*Work item*: For every line of the records below that holds "computer", add one. Give only the final total.

+---+

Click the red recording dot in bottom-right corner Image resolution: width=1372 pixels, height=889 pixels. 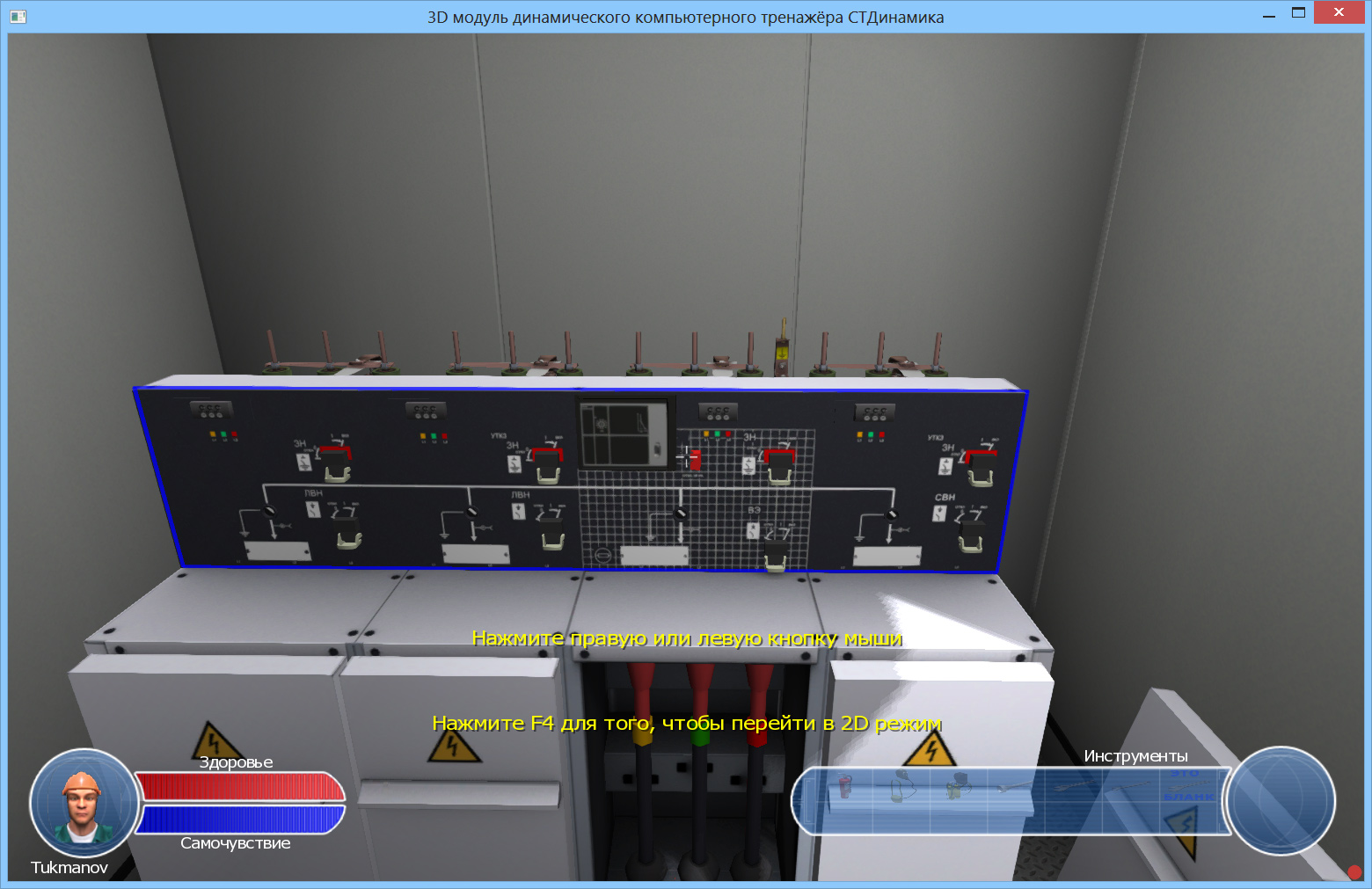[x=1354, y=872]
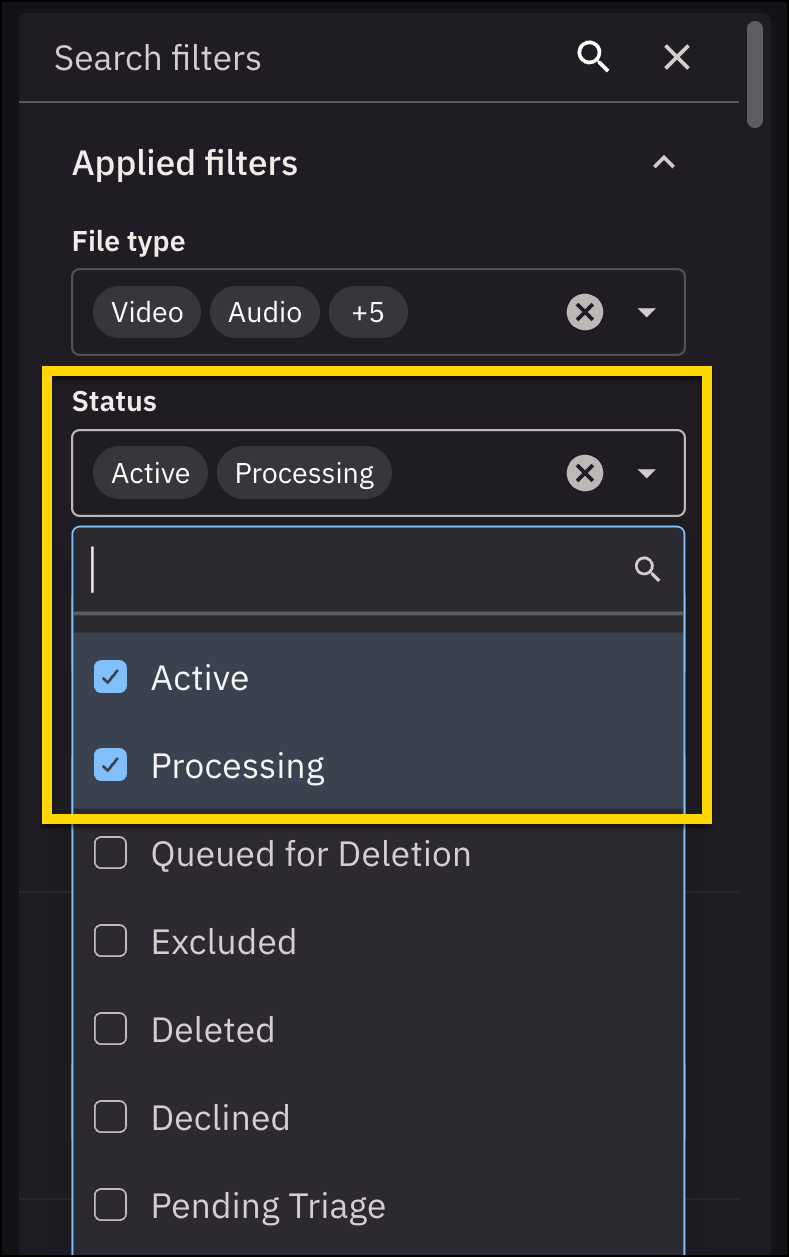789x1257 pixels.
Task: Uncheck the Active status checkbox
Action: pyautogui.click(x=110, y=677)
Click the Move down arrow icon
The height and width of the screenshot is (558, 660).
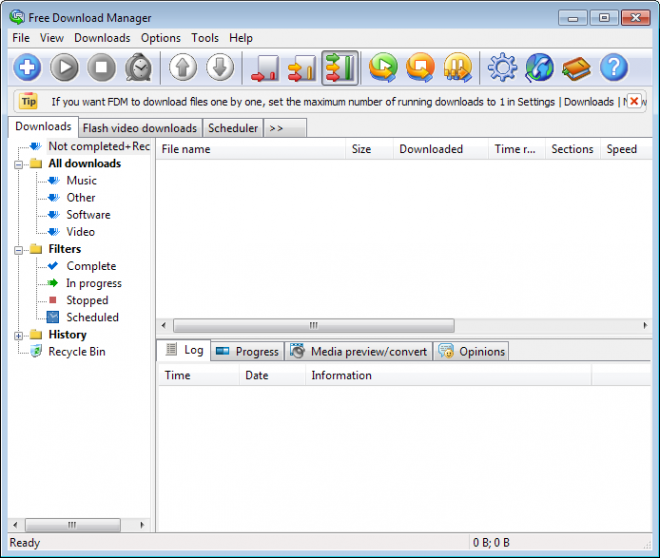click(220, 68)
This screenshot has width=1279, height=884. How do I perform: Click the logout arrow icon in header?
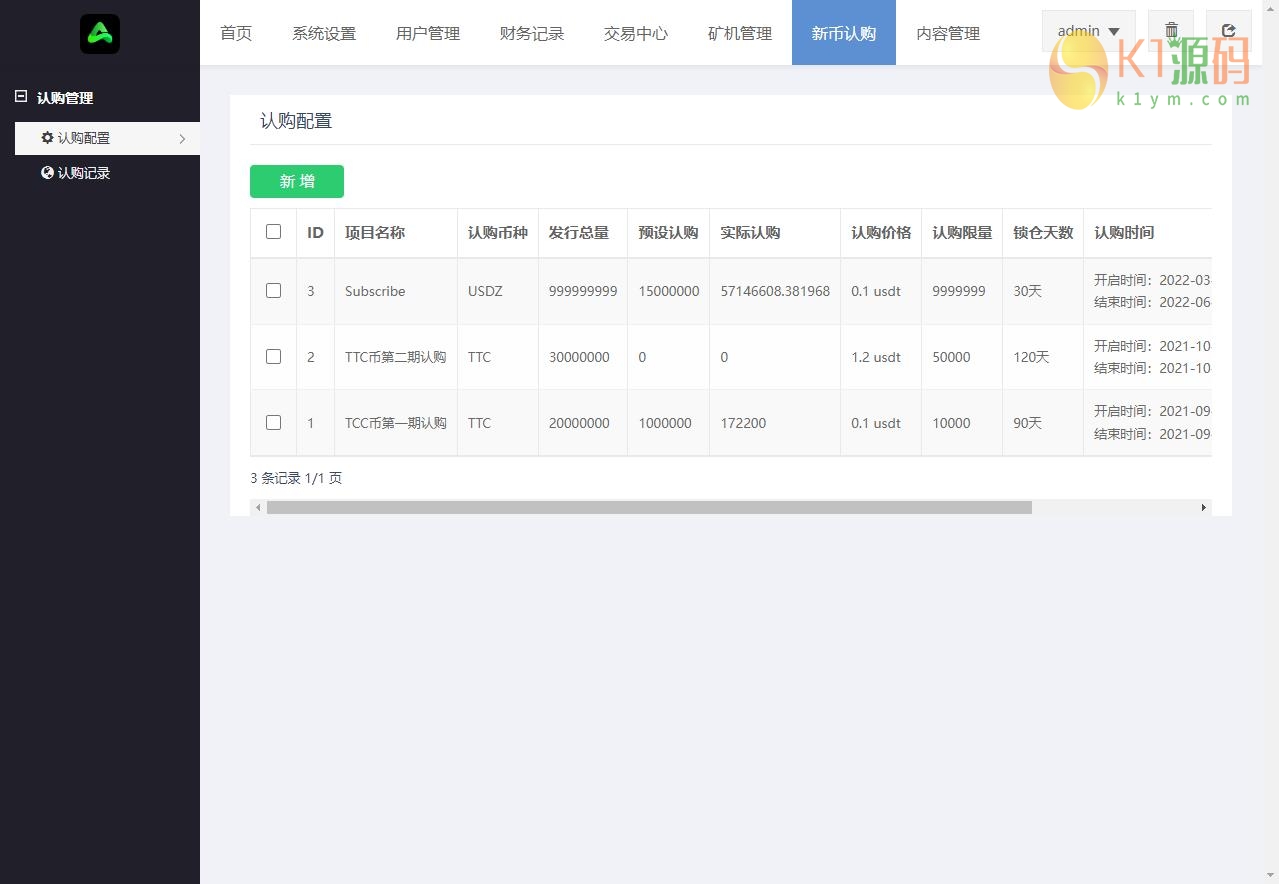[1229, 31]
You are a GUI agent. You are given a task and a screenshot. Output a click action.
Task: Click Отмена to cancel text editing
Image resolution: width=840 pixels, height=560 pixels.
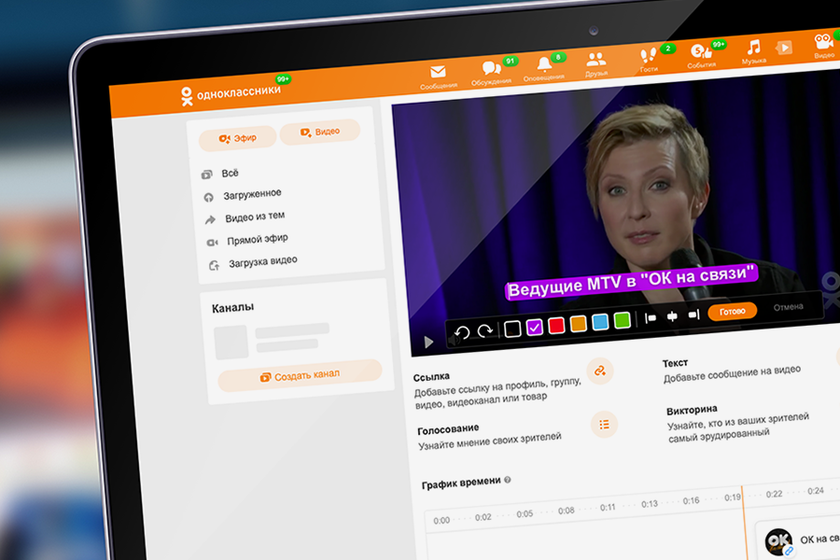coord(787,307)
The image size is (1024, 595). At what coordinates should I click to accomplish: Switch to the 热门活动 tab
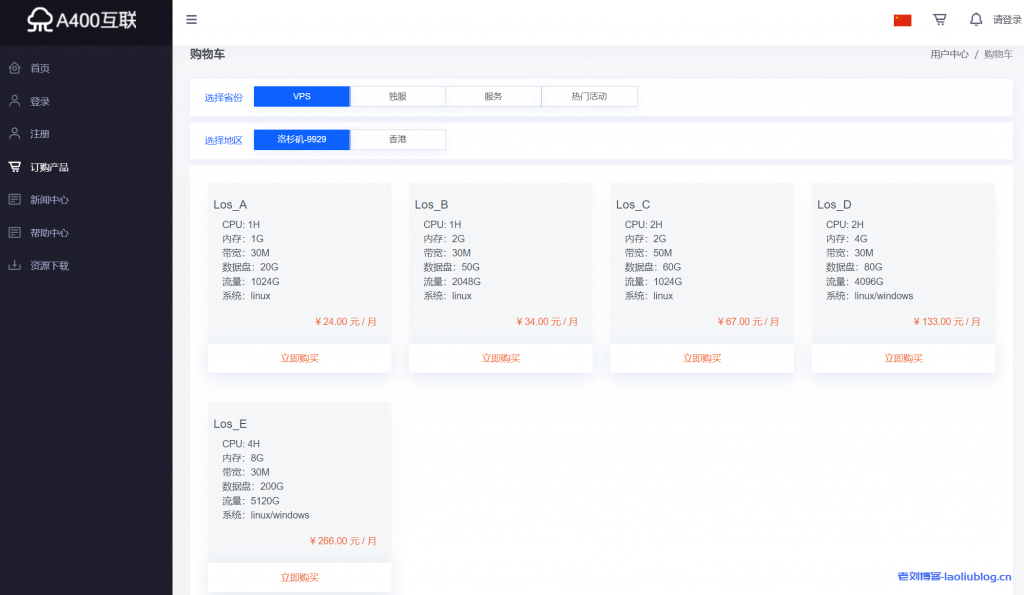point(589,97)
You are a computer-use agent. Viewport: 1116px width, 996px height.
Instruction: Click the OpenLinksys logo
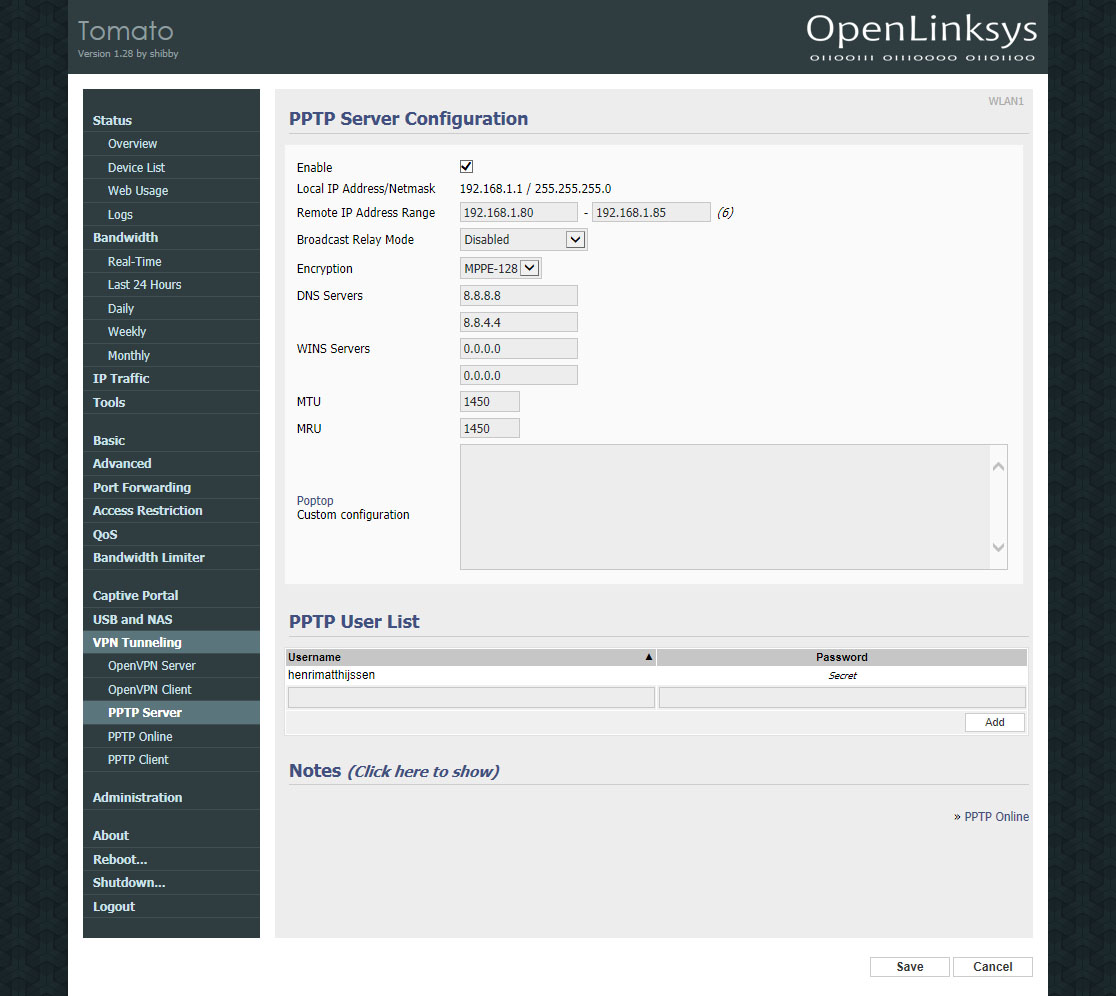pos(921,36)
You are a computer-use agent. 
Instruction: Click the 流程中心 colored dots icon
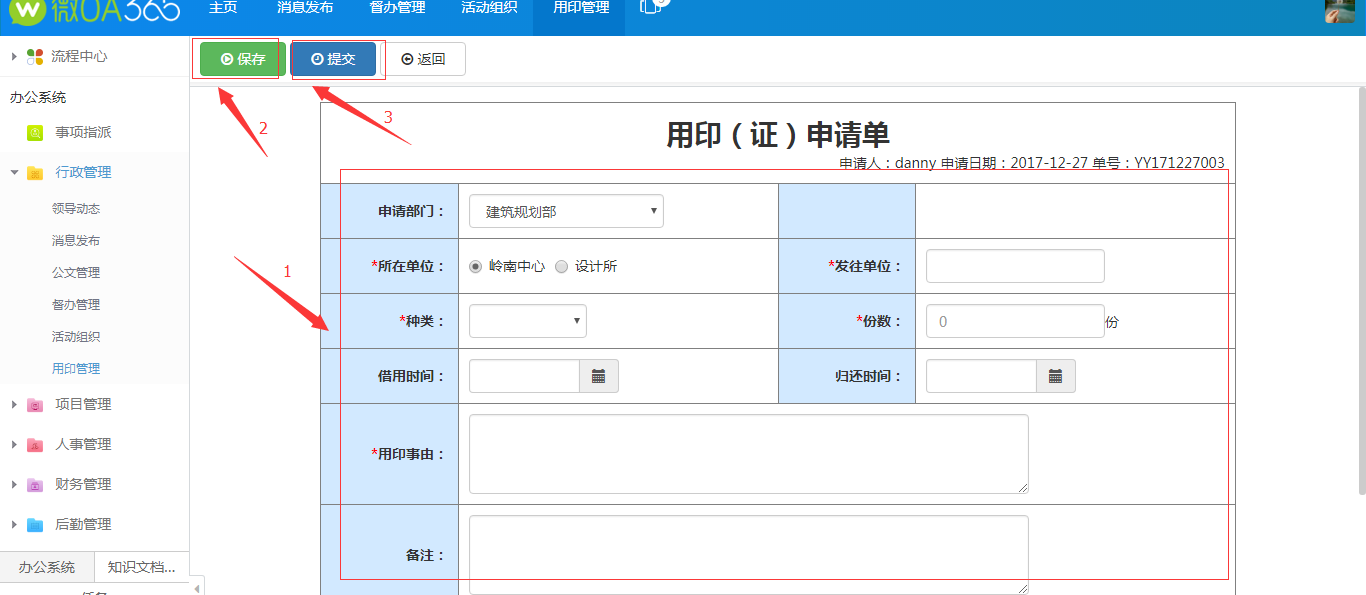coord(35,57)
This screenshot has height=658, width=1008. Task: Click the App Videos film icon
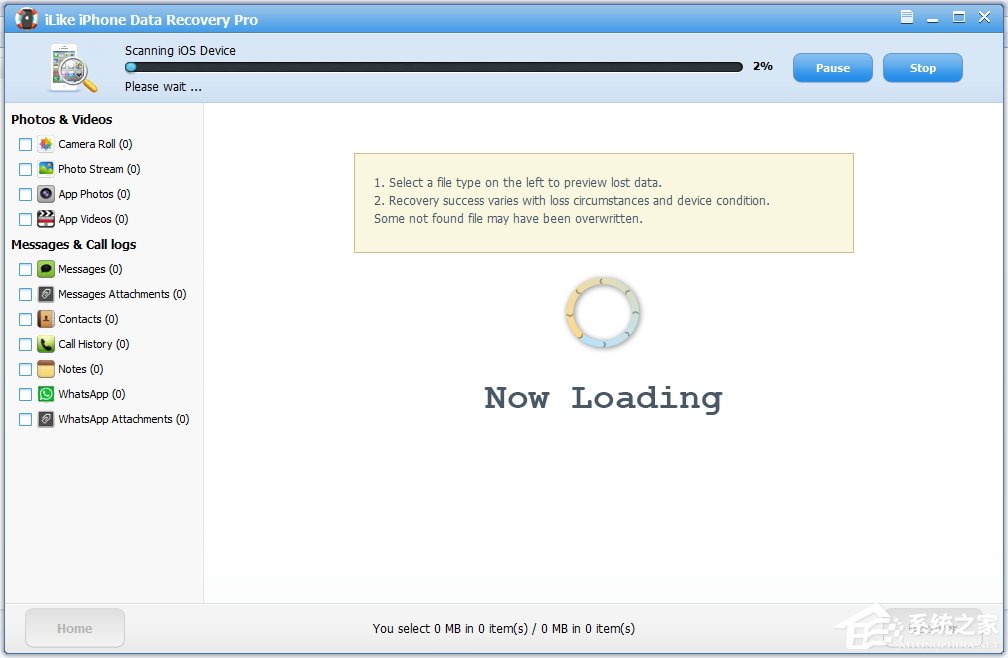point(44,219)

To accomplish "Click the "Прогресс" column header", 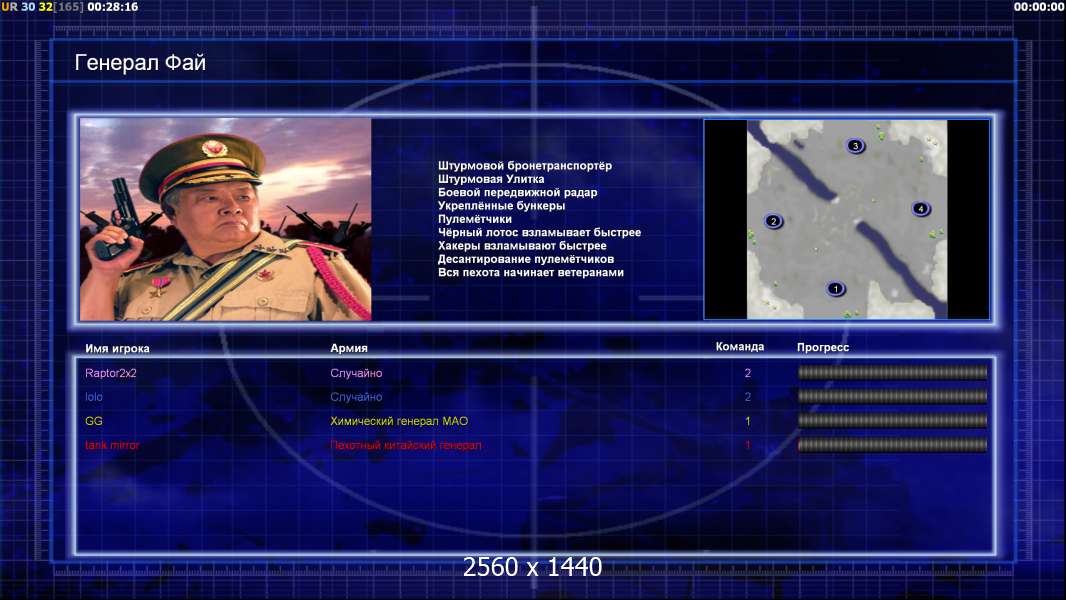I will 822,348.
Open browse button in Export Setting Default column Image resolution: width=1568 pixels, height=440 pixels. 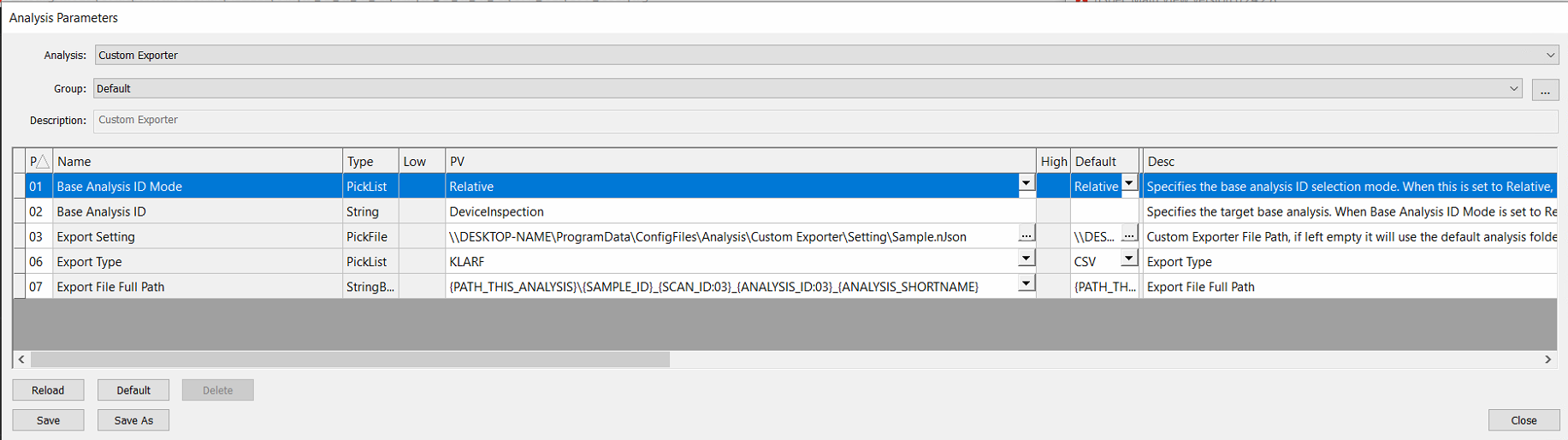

+---+

*Written answer*: 2